Das Buch beginnt mit einer spannenden Situation, die jedoch nur im ersten Kapitel eine Rolle spielt. Nachfolgend wird man in verschiedenste Zeitebenen versetzt, teilweise durch einfache Erzählungen, teilweise aber auch durch Briefe / E-Mails / Telefonate. Jedes Kapitel ist wieder eine andere Erzählebene wobei in den Zeitebenen immer wieder hin und her gesprungen wird. Sicherlich gibt das dem Buch eine gewisse Abwechslung und auch einen Spannungsbogen, mir ging es allerdings öfter so, dass ich etwas traurig war, dass die Handlung hier und dort nicht weiterging sondern man erst Kapitel später wieder auf diesen Erzählfaden stieß. Andererseits erschließt sich einem der Protagonist durch die häppchenweisen Informationen aus verschiedenen Zeiten immer mehr.

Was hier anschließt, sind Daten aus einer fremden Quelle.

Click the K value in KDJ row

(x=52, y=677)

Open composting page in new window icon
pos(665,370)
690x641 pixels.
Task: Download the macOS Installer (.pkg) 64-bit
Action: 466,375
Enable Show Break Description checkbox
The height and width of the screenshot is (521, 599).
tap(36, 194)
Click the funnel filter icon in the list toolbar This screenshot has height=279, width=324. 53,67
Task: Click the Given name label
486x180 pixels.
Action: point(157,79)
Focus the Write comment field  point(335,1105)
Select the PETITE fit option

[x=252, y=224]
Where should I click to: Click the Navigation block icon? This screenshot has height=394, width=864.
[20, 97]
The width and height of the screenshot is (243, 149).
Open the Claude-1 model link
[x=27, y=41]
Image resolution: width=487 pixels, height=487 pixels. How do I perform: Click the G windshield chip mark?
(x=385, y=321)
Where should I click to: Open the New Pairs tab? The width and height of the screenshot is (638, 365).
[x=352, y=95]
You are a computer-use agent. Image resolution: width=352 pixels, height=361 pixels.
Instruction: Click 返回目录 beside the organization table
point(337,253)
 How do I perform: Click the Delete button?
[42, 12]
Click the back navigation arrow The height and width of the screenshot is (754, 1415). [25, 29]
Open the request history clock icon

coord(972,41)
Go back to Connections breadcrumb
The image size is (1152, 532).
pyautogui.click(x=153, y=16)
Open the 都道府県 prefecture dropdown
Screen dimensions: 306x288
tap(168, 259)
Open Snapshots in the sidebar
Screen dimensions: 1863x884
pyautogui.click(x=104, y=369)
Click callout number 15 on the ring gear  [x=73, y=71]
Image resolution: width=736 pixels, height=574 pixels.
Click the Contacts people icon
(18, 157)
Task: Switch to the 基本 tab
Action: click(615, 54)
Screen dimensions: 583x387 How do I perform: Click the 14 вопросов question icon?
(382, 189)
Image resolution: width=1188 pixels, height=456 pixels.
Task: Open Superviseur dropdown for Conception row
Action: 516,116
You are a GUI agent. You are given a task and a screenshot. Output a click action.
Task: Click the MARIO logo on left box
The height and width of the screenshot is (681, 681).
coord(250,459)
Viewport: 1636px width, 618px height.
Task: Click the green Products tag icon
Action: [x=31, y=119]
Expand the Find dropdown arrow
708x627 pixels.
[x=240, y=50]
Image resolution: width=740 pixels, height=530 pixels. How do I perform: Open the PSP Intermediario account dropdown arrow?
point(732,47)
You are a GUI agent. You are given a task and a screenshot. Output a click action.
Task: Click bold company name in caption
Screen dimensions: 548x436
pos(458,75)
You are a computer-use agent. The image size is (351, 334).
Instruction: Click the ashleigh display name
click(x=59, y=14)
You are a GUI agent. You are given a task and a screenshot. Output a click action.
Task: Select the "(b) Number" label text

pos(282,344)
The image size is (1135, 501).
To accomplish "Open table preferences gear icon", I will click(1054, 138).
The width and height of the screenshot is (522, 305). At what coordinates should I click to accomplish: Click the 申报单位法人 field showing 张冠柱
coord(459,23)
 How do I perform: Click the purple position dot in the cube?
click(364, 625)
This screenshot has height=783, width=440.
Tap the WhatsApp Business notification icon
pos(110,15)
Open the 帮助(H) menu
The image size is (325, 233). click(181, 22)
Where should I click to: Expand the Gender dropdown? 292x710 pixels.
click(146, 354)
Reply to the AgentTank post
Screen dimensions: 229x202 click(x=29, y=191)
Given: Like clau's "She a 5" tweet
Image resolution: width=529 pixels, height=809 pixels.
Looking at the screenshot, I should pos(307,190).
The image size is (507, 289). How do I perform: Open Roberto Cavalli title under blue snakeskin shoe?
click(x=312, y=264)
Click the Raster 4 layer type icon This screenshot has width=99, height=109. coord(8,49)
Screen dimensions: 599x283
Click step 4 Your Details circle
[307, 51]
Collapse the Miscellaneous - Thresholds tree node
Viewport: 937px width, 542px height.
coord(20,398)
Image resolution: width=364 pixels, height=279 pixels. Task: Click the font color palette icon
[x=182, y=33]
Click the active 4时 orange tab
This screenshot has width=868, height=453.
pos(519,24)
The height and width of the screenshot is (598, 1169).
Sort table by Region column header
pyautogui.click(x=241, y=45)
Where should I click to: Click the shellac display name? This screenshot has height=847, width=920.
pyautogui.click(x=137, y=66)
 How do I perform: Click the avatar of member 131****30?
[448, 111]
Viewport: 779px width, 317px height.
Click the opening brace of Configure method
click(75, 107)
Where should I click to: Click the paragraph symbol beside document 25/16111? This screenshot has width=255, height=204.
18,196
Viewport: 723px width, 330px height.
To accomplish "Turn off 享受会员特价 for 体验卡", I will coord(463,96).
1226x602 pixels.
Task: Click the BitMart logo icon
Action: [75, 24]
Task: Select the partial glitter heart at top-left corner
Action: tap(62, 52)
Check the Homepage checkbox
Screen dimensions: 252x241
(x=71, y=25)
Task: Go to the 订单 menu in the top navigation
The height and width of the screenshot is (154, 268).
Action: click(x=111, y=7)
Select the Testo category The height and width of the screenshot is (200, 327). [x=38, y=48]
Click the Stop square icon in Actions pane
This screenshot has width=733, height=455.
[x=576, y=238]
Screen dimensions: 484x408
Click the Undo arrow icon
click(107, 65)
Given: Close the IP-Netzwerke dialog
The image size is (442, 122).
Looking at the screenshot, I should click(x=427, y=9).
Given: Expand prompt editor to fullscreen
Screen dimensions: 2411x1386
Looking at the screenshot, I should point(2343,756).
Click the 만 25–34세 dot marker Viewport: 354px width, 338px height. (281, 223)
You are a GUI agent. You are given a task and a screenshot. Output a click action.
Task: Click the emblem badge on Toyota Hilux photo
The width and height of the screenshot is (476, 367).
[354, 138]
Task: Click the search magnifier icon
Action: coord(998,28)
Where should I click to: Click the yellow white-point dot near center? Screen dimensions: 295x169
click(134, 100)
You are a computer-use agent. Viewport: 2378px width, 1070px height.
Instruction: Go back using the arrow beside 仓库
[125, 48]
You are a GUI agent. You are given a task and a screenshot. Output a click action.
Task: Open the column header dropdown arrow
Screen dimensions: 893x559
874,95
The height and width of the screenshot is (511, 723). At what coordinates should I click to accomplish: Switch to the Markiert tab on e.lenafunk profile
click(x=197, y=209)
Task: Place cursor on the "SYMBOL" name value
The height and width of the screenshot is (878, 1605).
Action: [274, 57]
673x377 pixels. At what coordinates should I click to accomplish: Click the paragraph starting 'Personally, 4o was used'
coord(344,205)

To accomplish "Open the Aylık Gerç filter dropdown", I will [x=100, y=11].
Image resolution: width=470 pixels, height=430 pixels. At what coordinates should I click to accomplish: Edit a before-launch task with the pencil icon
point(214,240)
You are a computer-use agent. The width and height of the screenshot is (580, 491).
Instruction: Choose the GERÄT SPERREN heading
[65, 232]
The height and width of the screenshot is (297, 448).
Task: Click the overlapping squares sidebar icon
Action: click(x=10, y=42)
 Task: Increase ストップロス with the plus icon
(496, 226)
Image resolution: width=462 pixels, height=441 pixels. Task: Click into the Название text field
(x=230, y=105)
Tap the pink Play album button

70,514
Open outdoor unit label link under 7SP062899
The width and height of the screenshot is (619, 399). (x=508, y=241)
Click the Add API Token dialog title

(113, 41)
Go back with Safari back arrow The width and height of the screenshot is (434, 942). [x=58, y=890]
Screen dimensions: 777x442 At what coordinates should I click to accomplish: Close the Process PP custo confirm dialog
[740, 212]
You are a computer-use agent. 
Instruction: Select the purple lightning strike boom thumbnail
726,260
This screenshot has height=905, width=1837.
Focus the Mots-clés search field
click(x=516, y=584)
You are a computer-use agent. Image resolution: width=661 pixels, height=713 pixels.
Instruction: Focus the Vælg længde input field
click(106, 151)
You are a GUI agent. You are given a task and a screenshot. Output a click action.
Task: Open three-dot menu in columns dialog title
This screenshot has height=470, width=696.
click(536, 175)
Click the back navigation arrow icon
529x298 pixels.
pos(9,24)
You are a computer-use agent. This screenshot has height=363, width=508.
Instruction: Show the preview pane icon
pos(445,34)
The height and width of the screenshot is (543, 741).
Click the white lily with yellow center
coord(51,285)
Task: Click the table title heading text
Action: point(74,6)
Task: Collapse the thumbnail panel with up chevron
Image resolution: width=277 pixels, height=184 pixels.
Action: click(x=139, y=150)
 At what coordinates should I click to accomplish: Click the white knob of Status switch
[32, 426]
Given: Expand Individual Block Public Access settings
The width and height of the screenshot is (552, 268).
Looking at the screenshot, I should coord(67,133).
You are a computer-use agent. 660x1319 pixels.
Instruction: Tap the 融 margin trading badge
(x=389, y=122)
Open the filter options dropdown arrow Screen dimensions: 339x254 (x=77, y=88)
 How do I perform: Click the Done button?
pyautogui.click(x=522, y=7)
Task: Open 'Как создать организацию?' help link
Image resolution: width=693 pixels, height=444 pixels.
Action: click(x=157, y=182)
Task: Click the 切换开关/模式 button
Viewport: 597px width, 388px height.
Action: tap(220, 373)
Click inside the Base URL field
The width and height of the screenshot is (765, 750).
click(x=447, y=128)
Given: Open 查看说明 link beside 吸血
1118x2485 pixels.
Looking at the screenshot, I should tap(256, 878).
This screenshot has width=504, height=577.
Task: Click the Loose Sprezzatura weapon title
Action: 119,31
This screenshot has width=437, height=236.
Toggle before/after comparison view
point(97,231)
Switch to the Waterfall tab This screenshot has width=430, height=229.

Insgesamt deckt das Buch erzählerisch die gesamte Lebensspanne des Protagonisten ab. Mit Blick auf die Gesamtgeschichte ein wahrlich tragisches Leben, gezeichnet von zahlreichen Schicksalsschlägen. Umso mehr wundert es einen, dass der Protagonist nie völlig in Verzweiflung zu versinken scheint sondern immer wieder aufsteht.
Mich hat das Buch sprachlich sehr beeindruckt, es hatte für mich aber auch mehrere Längen in denen sich der Autor in (aber immer wieder beeindruckend genau recherchierten) Details verliert. Das hat die Lektüre für mich gelegentlich
etwas zäh gemacht. Insgesamt handelt es sich hier aber um ein sprachgewaltiges Buch, das allen Sprachfetischisten sicherlich ans Herz zu legen ist.